Interstate announced another dramatic financial drop in 2000, with net earnings of $89 million, down from $126 million the year before. Organized labor troubles and rising fuel prices, along with the unexpected flooding of the Rocky Mount, North Carolina Merita baking facilities, were blamed for the decline. The company also suffered a setback of a different sort in August 2000, when a San Francisco court awarded $126 million to 18 Wonder/Hostess bakery employees who had filed a racial discrimination suit against Interstate. Still, despite this series of disasters, the company headed into the next century with full confidence that its 'Powerhouse Brands' would stimulate sales growth for years to come.
Principal Subsidiaries: Interstate Brands Corporation; Mrs. Cubbison's Food, Inc.; IBC Trucking Corporation.
Principal Divisions: Eastern Division; Central Division; Western Division.
Principal Competitors: The Earthgrains Company; Flowers Industries, Inc.; McKee Foods Corporation.
Further Reading:
Kravets, David, 'Wonder Bread Squeezed,' Associated Press, August 3, 2000.
Mann, Jennifer, 'Feeling the Heat: KC-Based Interstate Bakeries Looks to Turn Its Fortunes Around After a Rough Couple of Years,' Kansas City Star (Mo.), August 29, 2000.

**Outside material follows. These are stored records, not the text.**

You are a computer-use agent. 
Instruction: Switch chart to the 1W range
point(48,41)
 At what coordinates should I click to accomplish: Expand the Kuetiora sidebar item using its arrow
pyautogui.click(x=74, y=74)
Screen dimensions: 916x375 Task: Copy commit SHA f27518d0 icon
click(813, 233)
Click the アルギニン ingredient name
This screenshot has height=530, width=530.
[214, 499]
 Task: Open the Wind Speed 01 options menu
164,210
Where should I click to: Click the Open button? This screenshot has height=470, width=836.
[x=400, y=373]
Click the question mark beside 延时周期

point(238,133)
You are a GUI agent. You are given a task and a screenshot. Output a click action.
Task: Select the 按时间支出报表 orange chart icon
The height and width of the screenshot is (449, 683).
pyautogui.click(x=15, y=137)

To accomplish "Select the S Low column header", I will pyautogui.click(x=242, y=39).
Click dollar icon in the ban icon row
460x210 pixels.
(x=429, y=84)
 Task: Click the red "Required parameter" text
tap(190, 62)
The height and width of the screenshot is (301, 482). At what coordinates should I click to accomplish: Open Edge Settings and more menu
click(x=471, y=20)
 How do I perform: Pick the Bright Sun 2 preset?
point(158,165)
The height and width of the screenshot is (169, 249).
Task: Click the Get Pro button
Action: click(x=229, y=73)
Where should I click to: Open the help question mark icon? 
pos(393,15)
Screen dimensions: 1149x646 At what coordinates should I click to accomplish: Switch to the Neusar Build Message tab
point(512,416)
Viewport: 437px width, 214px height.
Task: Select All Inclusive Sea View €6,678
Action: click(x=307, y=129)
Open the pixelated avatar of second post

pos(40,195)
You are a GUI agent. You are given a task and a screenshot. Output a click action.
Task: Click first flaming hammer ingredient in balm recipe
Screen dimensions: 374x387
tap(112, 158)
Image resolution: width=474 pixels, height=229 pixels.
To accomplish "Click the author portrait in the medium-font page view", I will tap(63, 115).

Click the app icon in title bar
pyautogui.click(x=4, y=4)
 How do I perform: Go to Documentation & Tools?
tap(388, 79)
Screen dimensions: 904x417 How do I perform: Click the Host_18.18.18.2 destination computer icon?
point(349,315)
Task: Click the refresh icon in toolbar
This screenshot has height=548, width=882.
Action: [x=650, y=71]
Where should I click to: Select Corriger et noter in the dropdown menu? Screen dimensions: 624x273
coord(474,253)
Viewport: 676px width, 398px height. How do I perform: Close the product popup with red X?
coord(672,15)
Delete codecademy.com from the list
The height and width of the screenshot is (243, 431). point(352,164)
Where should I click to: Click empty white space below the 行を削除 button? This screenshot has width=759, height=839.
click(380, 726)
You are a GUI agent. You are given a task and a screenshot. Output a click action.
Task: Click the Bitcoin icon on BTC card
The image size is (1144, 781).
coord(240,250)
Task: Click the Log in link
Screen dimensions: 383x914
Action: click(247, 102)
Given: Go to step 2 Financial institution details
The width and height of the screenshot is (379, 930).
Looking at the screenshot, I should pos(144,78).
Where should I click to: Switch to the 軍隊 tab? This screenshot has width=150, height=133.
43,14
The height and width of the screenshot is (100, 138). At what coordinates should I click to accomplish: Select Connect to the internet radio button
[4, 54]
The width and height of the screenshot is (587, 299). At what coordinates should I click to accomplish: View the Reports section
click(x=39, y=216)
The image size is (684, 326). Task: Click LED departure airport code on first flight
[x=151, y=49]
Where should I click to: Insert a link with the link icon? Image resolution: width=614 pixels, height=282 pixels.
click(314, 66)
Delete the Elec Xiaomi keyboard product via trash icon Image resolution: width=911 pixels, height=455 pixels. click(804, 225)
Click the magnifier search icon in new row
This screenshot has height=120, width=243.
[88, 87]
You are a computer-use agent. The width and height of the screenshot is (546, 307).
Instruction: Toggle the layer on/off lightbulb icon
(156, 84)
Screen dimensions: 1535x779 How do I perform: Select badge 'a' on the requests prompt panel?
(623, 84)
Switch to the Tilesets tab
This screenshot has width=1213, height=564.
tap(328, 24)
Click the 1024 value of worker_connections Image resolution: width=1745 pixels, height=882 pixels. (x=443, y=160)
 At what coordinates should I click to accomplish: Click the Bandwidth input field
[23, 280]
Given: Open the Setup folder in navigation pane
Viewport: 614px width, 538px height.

------, 'A Tempting Target: Interstate Bakeries Cooks Up a Poison Pill to Ward Off Firms Intrigued by Low Share Price,' Kansas City Star (Mo.), October 12, 1999.
Rudolph, Barbara, 'Out of the Computer and into the Oven,' Forbes, March 15, 1982, p. 56.
Simon, Ruth, 'Putting the Yeast Back into Profits,' Forbes, February 9, 1987, pp. 62, 64.
Troxell, Thomas N., Jr., 'Yeasty Return,' Barron's, March 1, 1982.
Weiss, Gary, 'Making Dough,' Barron's, December 3, 1984, pp. 30--34.